> _ASSIGNED TASK_
Search the records below for "with"; copy each line that has it.

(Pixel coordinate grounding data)
● ● ●

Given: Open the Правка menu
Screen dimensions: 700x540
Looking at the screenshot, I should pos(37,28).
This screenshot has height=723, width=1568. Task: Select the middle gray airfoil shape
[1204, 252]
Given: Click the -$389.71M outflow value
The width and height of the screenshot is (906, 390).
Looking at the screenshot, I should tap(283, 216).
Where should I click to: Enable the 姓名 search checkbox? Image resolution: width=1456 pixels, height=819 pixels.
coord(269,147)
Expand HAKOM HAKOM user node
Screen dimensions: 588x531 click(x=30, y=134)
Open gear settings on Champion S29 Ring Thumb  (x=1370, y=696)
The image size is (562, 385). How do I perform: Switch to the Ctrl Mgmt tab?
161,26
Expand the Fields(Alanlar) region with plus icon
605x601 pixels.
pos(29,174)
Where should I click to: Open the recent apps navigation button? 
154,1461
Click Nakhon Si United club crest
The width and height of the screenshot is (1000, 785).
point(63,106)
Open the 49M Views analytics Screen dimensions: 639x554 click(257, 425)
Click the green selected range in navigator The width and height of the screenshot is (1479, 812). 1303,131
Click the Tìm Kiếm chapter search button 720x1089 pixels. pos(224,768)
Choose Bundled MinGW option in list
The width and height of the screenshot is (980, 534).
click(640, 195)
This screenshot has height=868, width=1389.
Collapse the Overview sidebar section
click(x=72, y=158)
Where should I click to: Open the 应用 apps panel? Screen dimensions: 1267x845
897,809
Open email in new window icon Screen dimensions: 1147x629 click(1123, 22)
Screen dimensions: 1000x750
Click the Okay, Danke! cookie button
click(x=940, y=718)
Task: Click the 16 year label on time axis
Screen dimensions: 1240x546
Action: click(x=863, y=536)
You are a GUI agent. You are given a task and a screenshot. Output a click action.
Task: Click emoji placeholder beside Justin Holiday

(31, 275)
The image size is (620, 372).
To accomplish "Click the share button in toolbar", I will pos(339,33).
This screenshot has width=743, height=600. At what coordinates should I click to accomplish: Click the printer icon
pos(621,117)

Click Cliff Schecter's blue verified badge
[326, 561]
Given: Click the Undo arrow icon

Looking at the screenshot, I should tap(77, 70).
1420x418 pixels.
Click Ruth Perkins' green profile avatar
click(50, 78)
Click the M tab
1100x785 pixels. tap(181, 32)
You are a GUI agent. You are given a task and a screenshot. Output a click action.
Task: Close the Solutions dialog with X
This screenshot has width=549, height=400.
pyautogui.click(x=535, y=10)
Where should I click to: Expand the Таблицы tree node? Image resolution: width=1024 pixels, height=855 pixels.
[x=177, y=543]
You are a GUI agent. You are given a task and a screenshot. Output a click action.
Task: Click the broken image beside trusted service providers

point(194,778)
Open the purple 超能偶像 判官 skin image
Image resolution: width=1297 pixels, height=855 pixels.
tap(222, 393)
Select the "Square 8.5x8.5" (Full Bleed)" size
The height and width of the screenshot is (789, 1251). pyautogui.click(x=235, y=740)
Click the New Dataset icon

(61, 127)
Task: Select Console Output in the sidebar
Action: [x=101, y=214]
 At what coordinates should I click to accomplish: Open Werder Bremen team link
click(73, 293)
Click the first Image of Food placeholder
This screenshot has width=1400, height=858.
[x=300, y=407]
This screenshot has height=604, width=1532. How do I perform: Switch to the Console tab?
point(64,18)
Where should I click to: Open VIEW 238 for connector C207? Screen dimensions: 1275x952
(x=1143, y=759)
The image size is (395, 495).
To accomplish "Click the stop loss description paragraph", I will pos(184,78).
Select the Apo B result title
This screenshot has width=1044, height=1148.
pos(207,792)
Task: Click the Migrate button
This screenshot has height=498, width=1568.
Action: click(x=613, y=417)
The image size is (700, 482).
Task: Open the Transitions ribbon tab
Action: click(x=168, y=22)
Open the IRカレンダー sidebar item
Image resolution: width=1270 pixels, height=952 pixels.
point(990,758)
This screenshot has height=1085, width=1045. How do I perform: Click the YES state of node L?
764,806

● ● ●

> _TASK OUTPUT_
Expand the Fields(Alanlar) region with plus icon
Task: Close the Solutions dialog with X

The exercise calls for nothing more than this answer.